Eine der möglichen Ursachen für das schlechtere Abschneiden der Paare liegt in der unterschiedlichen Stressbelastung, gemessen anhand des Nebennierenhormons Kortisol: „Einzeln gehaltene Meerschweinchen wiesen vor dem Experiment wesentlich geringere Werte als Paare auf. Dies deutet auf einen weniger stark belasteten Hippocampus – den Ort im Gehirn, an dem Informationen verschiedener sensorischer Systeme zusammenlaufen – und damit bessere Verarbeitung räumlicher Information hin“, so Machatschke.

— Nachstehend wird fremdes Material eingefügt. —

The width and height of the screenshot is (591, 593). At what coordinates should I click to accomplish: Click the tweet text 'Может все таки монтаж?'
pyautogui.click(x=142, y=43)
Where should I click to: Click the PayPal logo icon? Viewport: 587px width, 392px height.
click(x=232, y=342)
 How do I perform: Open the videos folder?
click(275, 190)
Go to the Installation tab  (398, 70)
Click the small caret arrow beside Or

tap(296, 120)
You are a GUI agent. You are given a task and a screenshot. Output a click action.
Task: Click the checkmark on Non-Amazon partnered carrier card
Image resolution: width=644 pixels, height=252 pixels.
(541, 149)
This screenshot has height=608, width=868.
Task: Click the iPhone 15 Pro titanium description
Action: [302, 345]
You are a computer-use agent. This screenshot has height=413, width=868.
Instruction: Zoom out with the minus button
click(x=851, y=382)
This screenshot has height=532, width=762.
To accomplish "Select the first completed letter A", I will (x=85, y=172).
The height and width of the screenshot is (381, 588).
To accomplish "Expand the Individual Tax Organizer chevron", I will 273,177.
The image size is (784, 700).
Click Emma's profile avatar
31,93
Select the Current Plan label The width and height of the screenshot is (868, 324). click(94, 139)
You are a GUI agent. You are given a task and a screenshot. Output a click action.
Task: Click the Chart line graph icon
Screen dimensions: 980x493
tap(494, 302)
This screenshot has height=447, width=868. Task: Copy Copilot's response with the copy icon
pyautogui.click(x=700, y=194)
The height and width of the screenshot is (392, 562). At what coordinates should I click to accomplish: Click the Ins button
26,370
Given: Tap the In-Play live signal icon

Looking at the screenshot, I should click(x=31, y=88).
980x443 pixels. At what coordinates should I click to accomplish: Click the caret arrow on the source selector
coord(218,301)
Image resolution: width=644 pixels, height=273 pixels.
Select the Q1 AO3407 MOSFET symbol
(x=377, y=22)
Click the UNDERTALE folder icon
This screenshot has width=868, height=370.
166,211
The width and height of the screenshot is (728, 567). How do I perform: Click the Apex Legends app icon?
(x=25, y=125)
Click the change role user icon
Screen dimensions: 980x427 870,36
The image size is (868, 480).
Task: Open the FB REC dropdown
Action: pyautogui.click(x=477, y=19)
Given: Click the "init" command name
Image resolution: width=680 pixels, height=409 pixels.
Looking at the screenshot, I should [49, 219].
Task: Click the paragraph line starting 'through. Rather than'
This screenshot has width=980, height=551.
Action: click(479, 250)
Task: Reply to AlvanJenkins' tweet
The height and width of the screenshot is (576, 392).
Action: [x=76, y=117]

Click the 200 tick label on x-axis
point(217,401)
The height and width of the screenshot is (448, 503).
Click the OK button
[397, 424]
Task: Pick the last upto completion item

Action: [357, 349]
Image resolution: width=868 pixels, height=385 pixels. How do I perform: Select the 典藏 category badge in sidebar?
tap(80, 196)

Langfristiger Nachteil der Einsamkeit

Trotz der Forschungsergebnisse sehen die WissenschafterInnen auch langfristige Nachteile einzeln gehaltener Tiere gegenüber Verpaarten. So haben frühere Untersuchungen an Ratten und Mäusen gezeigt, dass ein intaktes soziales Umfeld die räumliche Lern- und Gedächtnisleistung verbessert. Tiere, die isoliert aufgewachsen waren, lagen dagegen in ihrer Leistung deutlich darunter.

Publikation
„Spatial learning and memory differs between single and cohabitated guinea pigs“. Ivo H. Machatschke, Barbara Bauer, Lisa M. Glenk, Eva Millesi und Bernard Wallner. In: Physiology & Behavior, Volume 102, Issues 3-4, 1 March 2011, Seiten 311-316.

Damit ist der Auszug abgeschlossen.